(STATED GOAL) Copy out the items word for word, from the line that contains "Where should I" through the line that contains "tap(601, 656)", including both of those lines. Leave out any pictures.

(MATERIAL FOR THIS EXERCISE)
------------

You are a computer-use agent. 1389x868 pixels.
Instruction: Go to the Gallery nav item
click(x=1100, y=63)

------------

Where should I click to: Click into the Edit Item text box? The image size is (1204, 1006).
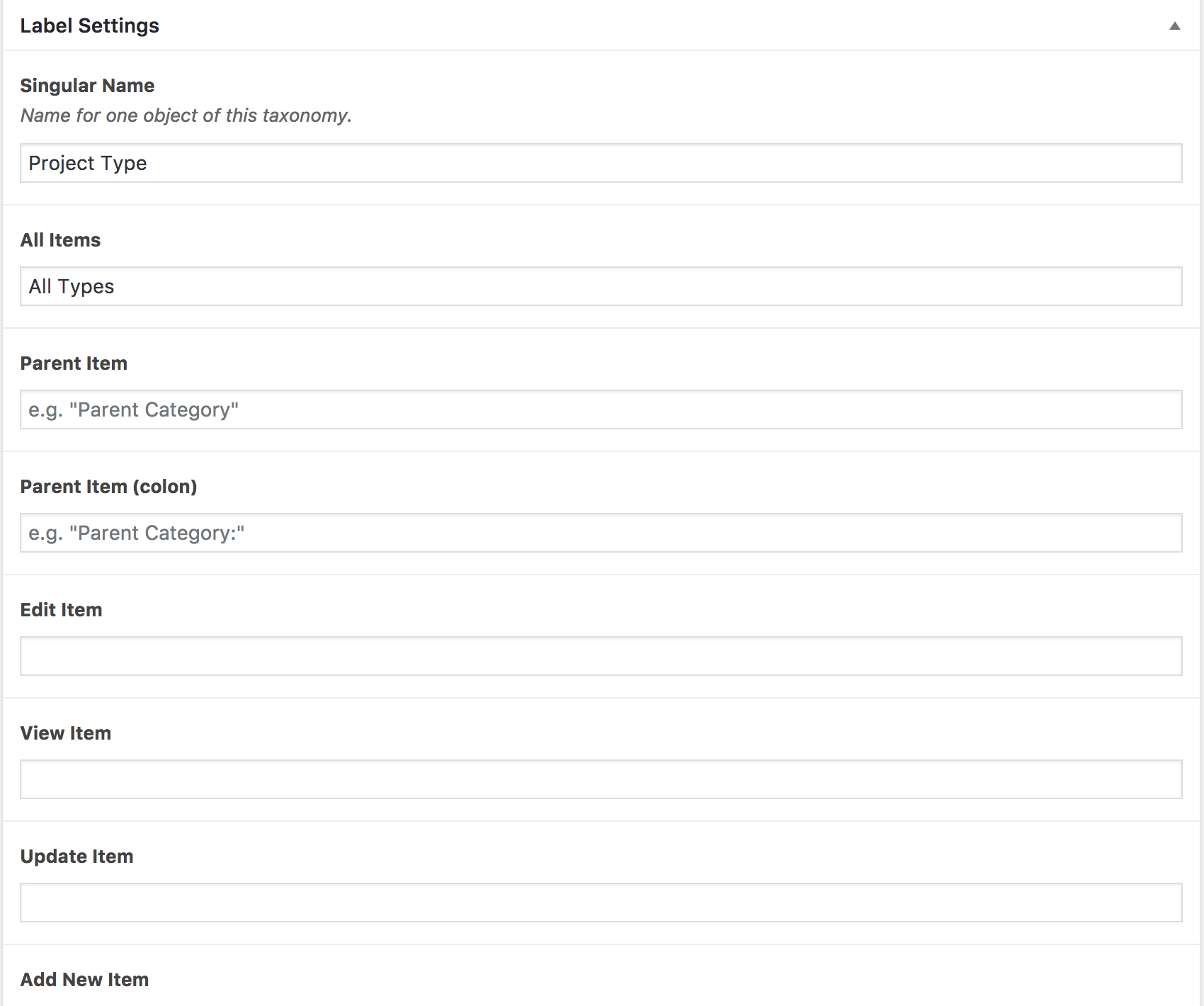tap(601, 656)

------------

(ANSWER TO THE TASK)
Where should I click to: Click into the Edit Item text box? The image size is (1204, 1006).
tap(601, 656)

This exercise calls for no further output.